Second, what's wrong with the Navy testing its AMB system? The Air Force's ABM program in Alaska is a joke. But the Navy's lower-profile ABM program is the one that could actually have a situational, non-destabilizing deterrent effect, and it's also more likely to succeed. Basically, the naval ABM strategy relies on parking Navy ABM ships off the coast of countries thought to be considering a missile launch, so their deployment would represent a non-aggressive step in crisis escalation, rather than a permanent strategic threat.

Also, this intercept will be of limited deterrent or demonstration value anyway. For one thing, it's during reentry, so it won't prove that we can shoot down satellites in a stable orbit. For another thing, it's a satellite falling out of orbit, so it also won't prove that we can take down a ballistic missile. So it's a useful exercise for the Navy, with a useful system, to achieve a useful result, with no real strategic value. What's the harm?

Plus, if, say, North Korea erroneously reads this shoot-down as a signal that we can now park Navy ships off their coast and intercept their missiles, how could that possibly be a bad thing? Scaring hostile nations into not attacking us is actually kind of the point of having a military, especially for liberals who prefer peace to war, right?

February 15, 2008 9:28 AM

ironyroad said:

I really hope it isn't a repeat of one of those "tests" they were running a couple of years ago when the firing unit had to supply all the necessary information to the anti-missile unit in order for the target to be actually hit.  It was pretty embarassing and made it look like the Chinese or whoever, if they ever attacked us, would have to email us the tracking coordinates first before we'd have a chance of shooting down their missile.

February 15, 2008 11:35 AM

Rhubarbs said:

ironyroad, the Air Force's ABM program has been a fiasco, as you describe.
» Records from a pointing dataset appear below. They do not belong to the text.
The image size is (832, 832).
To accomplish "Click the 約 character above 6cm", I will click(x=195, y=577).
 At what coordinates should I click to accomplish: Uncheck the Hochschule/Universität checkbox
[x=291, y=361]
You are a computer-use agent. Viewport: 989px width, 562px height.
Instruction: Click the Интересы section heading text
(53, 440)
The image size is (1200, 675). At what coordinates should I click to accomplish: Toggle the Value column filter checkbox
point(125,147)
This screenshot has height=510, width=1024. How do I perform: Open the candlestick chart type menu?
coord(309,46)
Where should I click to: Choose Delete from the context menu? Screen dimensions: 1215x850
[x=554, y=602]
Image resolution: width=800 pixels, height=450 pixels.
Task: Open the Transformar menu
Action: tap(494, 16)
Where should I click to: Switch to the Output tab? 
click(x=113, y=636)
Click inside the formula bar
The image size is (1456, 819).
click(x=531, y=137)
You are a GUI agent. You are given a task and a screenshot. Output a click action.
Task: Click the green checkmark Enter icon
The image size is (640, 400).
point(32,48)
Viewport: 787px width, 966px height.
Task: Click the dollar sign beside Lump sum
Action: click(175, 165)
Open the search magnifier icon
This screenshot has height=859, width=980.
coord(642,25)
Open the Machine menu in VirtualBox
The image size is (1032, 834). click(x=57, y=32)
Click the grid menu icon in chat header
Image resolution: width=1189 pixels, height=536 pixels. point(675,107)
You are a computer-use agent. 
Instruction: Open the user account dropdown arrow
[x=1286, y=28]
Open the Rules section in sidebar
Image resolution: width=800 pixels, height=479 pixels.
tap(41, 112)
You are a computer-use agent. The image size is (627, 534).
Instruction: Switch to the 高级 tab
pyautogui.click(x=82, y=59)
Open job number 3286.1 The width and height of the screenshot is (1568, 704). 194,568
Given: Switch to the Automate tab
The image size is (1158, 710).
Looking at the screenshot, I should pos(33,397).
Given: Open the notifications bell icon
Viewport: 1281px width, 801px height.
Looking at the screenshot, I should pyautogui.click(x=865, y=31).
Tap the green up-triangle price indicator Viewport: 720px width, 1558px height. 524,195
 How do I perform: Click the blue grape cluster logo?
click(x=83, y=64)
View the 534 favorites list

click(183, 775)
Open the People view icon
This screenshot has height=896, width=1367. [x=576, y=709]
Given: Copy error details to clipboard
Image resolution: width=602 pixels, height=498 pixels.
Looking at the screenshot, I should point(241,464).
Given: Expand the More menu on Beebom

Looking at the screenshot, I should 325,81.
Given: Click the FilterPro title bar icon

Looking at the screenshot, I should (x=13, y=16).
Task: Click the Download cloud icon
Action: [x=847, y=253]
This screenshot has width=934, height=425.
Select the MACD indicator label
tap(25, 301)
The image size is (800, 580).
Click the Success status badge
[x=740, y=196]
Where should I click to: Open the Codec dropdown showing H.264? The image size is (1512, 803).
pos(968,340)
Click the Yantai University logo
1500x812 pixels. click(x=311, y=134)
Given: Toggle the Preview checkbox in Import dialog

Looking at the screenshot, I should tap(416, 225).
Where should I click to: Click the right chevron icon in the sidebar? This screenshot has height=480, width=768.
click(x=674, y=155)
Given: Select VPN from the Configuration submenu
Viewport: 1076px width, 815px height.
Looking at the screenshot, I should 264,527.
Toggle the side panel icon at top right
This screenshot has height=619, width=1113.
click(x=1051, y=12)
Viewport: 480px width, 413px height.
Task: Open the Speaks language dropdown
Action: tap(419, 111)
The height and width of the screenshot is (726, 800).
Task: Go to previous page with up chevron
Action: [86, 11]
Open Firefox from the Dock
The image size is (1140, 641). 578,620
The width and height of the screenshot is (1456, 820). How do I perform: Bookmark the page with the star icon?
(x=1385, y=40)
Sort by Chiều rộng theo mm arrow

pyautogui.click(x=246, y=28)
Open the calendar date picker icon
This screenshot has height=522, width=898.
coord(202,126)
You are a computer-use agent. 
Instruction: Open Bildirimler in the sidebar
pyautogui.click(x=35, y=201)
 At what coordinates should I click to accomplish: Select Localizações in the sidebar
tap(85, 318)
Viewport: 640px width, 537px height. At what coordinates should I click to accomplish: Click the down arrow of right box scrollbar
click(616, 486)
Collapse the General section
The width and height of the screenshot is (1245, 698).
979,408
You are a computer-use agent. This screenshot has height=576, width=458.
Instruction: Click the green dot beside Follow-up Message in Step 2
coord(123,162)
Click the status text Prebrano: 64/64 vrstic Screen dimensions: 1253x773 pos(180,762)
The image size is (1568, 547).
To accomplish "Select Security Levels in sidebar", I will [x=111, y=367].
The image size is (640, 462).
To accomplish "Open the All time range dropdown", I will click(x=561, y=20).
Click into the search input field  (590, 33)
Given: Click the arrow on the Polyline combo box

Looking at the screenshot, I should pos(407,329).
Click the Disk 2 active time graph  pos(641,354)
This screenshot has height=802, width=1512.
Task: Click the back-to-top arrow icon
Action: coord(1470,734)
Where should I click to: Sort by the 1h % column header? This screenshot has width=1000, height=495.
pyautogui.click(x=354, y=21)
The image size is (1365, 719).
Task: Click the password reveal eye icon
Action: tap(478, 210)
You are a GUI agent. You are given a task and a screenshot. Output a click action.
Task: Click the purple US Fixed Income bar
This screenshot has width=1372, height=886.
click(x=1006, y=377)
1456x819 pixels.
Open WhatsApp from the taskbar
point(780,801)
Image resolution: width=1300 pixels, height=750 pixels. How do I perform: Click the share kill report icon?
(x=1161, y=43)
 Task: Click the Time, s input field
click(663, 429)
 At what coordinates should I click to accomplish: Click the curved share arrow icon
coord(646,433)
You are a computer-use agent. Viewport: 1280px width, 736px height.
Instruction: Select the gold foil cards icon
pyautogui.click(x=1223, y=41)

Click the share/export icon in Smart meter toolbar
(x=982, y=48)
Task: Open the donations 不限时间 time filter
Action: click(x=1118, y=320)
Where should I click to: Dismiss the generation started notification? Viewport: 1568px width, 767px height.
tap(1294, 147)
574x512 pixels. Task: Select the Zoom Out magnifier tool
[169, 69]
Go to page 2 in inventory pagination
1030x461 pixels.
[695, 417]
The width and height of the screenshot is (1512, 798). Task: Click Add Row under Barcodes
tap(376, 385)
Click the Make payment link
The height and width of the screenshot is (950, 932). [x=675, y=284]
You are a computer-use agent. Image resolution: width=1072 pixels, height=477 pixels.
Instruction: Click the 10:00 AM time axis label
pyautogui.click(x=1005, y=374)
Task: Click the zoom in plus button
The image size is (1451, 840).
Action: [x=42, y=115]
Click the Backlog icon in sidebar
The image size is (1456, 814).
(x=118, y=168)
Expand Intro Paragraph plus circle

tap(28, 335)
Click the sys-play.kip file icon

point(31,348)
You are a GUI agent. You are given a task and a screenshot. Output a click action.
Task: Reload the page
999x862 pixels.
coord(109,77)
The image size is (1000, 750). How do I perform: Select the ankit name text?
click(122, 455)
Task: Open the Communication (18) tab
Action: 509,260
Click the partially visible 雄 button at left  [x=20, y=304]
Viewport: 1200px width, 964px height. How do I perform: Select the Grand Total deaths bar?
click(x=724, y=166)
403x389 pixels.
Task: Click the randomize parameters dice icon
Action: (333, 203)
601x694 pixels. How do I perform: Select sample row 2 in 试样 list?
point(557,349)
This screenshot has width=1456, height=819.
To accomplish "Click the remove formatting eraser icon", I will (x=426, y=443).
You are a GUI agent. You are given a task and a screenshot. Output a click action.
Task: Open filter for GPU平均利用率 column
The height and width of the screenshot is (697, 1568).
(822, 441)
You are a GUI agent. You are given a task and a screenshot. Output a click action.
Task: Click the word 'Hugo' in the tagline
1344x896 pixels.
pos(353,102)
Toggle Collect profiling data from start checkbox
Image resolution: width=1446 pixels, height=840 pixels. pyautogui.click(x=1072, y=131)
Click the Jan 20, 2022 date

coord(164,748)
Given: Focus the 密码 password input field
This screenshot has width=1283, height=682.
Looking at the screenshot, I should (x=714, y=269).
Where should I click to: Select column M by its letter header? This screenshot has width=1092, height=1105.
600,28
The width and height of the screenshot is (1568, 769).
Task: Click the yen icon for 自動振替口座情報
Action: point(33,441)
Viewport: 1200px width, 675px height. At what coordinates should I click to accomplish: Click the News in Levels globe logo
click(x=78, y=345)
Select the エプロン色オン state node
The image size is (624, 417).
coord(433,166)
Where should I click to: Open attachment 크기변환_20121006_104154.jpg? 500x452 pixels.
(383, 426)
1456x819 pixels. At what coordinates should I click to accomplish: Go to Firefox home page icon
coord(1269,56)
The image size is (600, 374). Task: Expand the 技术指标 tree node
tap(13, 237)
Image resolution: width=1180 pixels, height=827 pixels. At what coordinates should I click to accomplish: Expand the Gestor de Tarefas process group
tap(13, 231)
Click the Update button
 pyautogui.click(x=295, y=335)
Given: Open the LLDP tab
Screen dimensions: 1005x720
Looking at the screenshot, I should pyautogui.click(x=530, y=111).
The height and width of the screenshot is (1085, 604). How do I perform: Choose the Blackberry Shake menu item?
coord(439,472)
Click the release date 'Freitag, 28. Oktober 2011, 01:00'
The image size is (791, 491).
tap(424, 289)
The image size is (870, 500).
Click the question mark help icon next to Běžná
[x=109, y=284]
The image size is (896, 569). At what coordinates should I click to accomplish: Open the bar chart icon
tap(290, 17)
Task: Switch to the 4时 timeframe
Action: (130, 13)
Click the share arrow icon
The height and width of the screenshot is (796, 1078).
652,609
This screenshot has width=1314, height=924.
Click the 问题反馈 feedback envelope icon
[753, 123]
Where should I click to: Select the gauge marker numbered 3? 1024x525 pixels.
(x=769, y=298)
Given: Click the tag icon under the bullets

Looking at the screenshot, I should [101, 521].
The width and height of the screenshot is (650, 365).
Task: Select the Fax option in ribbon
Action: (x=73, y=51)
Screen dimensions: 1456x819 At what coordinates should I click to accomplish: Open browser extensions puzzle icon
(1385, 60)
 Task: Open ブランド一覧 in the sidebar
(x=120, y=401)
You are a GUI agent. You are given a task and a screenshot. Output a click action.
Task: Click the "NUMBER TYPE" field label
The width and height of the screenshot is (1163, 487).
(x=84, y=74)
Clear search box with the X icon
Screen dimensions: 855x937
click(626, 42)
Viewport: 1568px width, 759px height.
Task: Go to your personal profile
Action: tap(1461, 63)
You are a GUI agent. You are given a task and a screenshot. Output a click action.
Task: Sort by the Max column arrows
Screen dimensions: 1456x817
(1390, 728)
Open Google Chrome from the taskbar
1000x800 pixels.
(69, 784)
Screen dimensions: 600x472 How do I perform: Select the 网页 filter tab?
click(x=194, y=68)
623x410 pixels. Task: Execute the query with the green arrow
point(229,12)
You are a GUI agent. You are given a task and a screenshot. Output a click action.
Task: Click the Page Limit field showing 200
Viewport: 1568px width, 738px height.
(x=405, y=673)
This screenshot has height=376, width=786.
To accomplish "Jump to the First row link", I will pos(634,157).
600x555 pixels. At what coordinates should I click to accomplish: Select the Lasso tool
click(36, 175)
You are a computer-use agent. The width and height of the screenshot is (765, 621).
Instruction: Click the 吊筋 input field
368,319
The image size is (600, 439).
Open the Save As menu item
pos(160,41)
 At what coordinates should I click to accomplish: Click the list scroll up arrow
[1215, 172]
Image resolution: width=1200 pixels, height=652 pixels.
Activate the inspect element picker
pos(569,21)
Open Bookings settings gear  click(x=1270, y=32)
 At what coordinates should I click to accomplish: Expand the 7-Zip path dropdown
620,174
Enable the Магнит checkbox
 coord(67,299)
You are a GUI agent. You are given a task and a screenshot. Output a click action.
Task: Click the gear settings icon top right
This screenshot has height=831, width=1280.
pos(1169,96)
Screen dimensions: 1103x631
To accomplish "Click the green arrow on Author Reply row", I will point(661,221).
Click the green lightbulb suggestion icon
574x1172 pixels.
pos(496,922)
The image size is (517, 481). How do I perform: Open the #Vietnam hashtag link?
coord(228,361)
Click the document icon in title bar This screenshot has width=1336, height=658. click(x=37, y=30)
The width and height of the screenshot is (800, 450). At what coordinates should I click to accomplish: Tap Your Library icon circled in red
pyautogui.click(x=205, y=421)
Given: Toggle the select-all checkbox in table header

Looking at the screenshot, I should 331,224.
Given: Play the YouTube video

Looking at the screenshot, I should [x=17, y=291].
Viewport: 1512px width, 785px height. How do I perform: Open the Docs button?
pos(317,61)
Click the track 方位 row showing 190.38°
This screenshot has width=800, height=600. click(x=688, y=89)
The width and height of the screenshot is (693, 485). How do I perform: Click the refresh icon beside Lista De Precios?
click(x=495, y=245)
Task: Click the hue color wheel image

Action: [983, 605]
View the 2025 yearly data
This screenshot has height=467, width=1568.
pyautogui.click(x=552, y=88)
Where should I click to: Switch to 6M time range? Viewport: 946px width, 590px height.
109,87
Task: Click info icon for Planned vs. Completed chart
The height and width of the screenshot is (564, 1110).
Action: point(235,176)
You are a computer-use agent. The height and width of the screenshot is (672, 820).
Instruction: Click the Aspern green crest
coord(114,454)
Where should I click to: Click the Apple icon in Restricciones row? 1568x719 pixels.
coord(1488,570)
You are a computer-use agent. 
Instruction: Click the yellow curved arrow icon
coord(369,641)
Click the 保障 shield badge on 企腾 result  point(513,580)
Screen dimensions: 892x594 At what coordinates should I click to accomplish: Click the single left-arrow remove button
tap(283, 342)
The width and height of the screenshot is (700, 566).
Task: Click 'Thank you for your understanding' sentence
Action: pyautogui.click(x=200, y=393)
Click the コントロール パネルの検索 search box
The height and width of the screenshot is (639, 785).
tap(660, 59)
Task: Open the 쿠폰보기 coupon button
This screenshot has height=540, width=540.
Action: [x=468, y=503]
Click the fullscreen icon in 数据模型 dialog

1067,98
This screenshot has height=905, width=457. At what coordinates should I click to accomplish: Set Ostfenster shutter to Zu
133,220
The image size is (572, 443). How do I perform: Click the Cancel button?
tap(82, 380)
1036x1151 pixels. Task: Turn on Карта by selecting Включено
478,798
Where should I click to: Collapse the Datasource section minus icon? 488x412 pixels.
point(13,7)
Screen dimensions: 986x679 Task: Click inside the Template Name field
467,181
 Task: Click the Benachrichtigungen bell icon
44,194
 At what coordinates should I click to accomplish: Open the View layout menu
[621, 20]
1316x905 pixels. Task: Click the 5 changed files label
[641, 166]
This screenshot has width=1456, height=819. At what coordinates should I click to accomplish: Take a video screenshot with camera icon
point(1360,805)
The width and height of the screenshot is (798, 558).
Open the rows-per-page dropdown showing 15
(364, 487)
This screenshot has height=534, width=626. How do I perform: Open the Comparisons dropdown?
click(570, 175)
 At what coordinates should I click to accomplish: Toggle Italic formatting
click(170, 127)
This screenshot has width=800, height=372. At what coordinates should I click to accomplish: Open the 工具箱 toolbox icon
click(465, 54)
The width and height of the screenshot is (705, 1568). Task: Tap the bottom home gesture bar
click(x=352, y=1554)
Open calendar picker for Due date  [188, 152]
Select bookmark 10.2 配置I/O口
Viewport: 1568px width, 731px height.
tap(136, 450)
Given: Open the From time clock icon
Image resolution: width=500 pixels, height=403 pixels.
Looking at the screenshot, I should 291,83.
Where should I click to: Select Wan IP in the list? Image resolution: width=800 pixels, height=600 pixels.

But the Navy's ABM program has actually done reasonably well in testing (and it's based on extending shipborne antimissile defense systems that have actually been tested in battle). It's a lower-tech, lower-ambition system, it works better, it's more strategically useful, it's more tactically flexible, and it costs less than the Air Force's ABM program.

The Bush administration, therefore, has done everything it can to starve the Navy ABM program and promote the Air Force ABM program.

February 15, 2008 12:19 PM

ironyroad said:

Thanks for the clarification, rhubarbs.  Ah, strategy!